Edgewood is a census-designated place (CDP) in Ashtabula Township, Ashtabula County, Ohio, United States. The population was 4,185 at the 2020 census.

==Geography==
According to the United States Census Bureau, the CDP has a total area of 17.7 km2, of which 0.02 km2, or 0.09%, is water.

==Demographics==

Historical population
| Census | Pop. | Note | %± |
| 2020 | 4,185 |  | — |
U.S. Decennial Census

===2020 census===
As of the 2020 census, Edgewood had a population of 4,185. The median age was 45.2 years. 20.8% of residents were under the age of 18 and 21.8% of residents were 65 years of age or older. For every 100 females there were 98.6 males, and for every 100 females age 18 and over there were 94.8 males age 18 and over.

87.7% of residents lived in urban areas, while 12.3% lived in rural areas.

There were 1,855 households in Edgewood, of which 23.9% had children under the age of 18 living in them. Of all households, 38.9% were married-couple households, 22.3% were households with a male householder and no spouse or partner present, and 30.7% were households with a female householder and no spouse or partner present. About 34.0% of all households were made up of individuals and 15.2% had someone living alone who was 65 years of age or older.

There were 2,019 housing units, of which 8.1% were vacant. The homeowner vacancy rate was 2.0% and the rental vacancy rate was 8.5%.

Racial composition as of the 2020 census
| Race | Number | Percent |
|---|---|---|
| White | 3,648 | 87.2% |
| Black or African American | 98 | 2.3% |
| American Indian and Alaska Native | 3 | 0.1% |
| Asian | 21 | 0.5% |
| Native Hawaiian and Other Pacific Islander | 0 | 0.0% |
| Some other race | 48 | 1.1% |
| Two or more races | 367 | 8.8% |
| Hispanic or Latino (of any race) | 222 | 5.3% |

===2000 census===
As of the 2000 census, there were 4,762 people, 2,048 households, and 1,357 families residing in the CDP. The population density was 705.7 PD/sqmi.
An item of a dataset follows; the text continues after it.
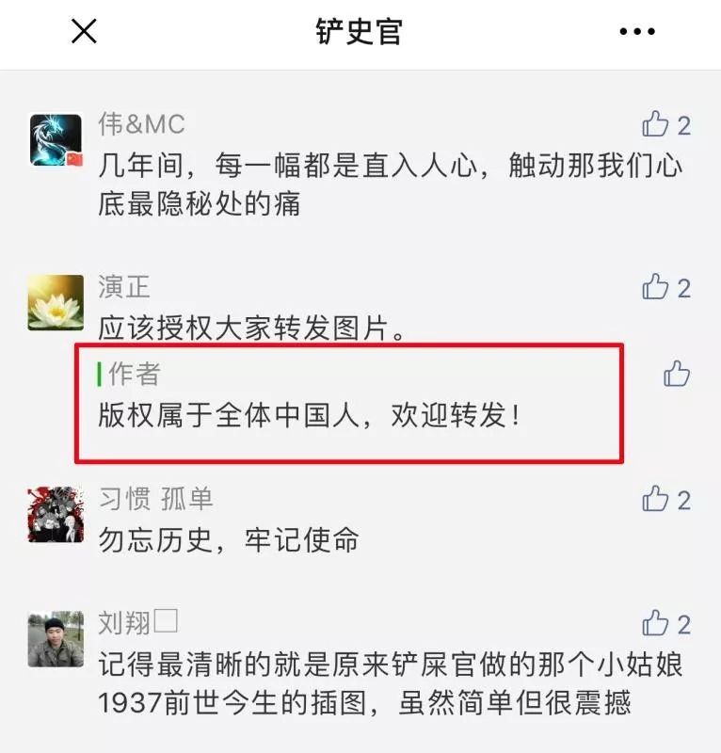Screen dimensions: 721x753
Task: Tap the username 演正
Action: coord(124,287)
There were 2,157 housing units at an average density of 319.7 /sqmi. The racial makeup of the CDP was 96.77% White, 1.26% African American, 0.13% Native American, 0.71% Asian, 0.23% from other races, and 0.90% from two or more races. Hispanic or Latino people of any race were 1.13% of the population. 21.6% were of German, 12.4% Italian, 10.8% English, 9.6% Irish, 7.6% American and 5.6% Finnish ancestry according to Census 2000.

There were 2,048 households, out of which 26.5% had children under the age of 18 living with them, 51.1% were married couples living together, 11.8% had a female householder with no husband present, and 33.7% were non-families. 29.0% of all households were made up of individuals, and 12.4% had someone living alone who was 65 years of age or older. The average household size was 2.31 and the average family size was 2.82.

In the CDP, the population was spread out, with 21.5% under the age of 18, 7.2% from 18 to 24, 27.5% from 25 to 44, 25.9% from 45 to 64, and 17.8% who were 65 years of age or older. The median age was 41 years. For every 100 females, there were 93.3 males. For every 100 females age 18 and over, there were 92.6 males.

The median income for a household in the CDP is $40,170, and the median income for a family was $46,470. Males had a median income of $36,319 versus $21,985 for females. The per capita income for the CDP was $19,415. About 3.1% of families and 6.8% of the population were below the poverty line, including 5.5% of those under age 18 and 7.9% of those age 65 or over.